Let X and Y be two arrays, each containing n numbers already in sorted order. Give an O(lgn)-time algorithm to find the median of all 2n elements in arrays X and Y .
It's comparatively easy to write down a progressive algoritm by "divide and conquer".
We compare the medians of respect array and adjust to shrink the search scope by a half until there is at least one empty array.
def medianOf2SortedArray(x:[], y:[]):
countX = len(x)
countY = len(y)
if countX == 0:
return y[0]
elif countY == 0:
return x[0]
medianIndexX = (countX-1) // 2
medianIndexY = (countY-1) // 2
medianX = x[medianIndexX]
medianY = y[medianIndexY]
less = larger = []
if medianX > medianY:
less = y[medianIndexY+1:]
larger = x[:medianIndexX]
elif medianX < medianY:
less = x[medianIndexX+1:]
larger = y[:medianIndexY]
if len(less)==0 and len(larger)==0:
return min(medianX, medianY)
return medianOf2SortedArray(less, larger)
But the fact is that this can be an undetermined algorithm by which we can barely fetch an inaccurate "relative" median since the algorithm doesn't check the specified number of elements before the median.
So here is an refined determined algorithm:
def findMedian(x:[], y:[], n:int, startIndex:int, endIndex:int) -> int:
if startIndex > endIndex:
return -1
medianIndexX = (startIndex+endIndex) // 2
medianX = x[medianIndexX]
complementIndex = n-medianIndexX-2
if medianIndexX == n-1 and medianX <= y[0]:
return medianX
elif medianIndexX < n-1 and medianX >= y[complementIndex] and \
medianX <= y[complementIndex+1]:
return medianX
elif medianX > y[complementIndex+1]:
return findMedian(x, y, n, startIndex, medianIndexX-1)
else:
return findMedian(x, y, n, medianIndexX+1, endIndex)
def twoSortedArrayMedian(x:[], y:[]) -> int:
median = findMedian(x, y, len(x), 0, len(x)-1)
if median < 0:
return findMedian(y, x, len(y), 0, len(y)-1)
return median
Let's build a testcase to be on the safe side.
def mergeOf2SortedArrays(x:[], y:[]) -> []:
array = []
while len(x) and len(y):
if x[len(x)-1] <= y[len(y)-1]:
array.insert(0, y.pop())
else:
array.insert(0, x.pop())
return x + y + array
def test_twoSortedArrayMedian(self):
for i in range(0, 100):
n = randint(20, 30)
k = randint(10, 50)
x = list(range(k, k+n))
k = randint(10, 50)
y = list(range(k, k+n))
median = twoSortedArrayMedian(x, y)
merge = mergeOf2SortedArrays(x, y)
self.assertEqual(median, merge[(len(merge) - 1) // 2])
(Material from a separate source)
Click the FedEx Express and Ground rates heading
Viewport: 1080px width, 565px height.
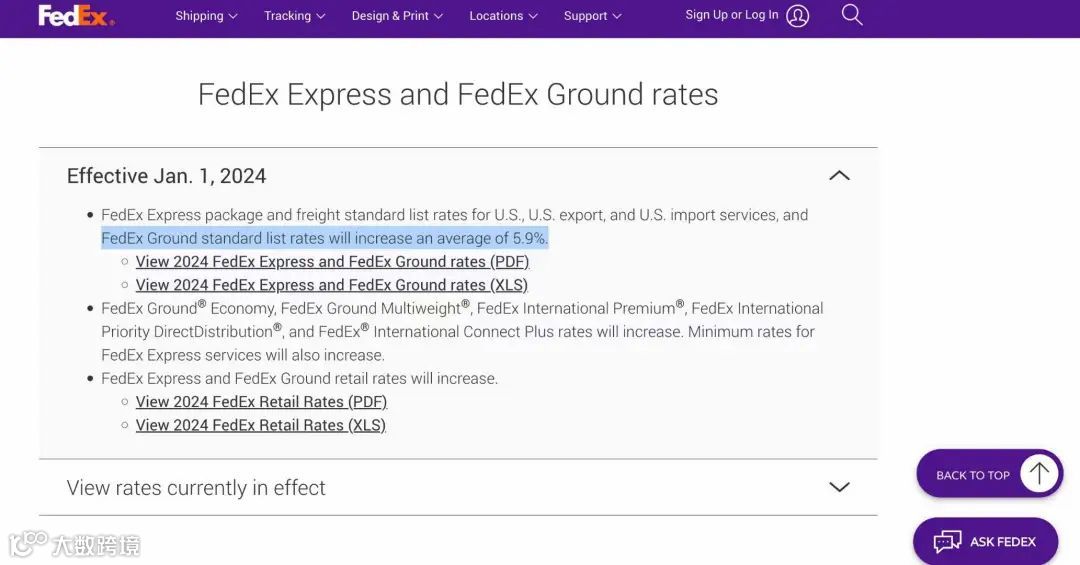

We merge the two experimented arrays and get the exact median by Θ(n) in the test case.
Every time we experiment, the median hits the specified index without concerning about the identical elements.
The model would be a half-divided binary tree with each evaluation taking one side of the alternatives, which resembles a binary search.
The base case is down to Θ(1), so the depth of the tree is lgn. Every level of the tree spends Θ(1) time, so the total time is amounted to Θ(lgn).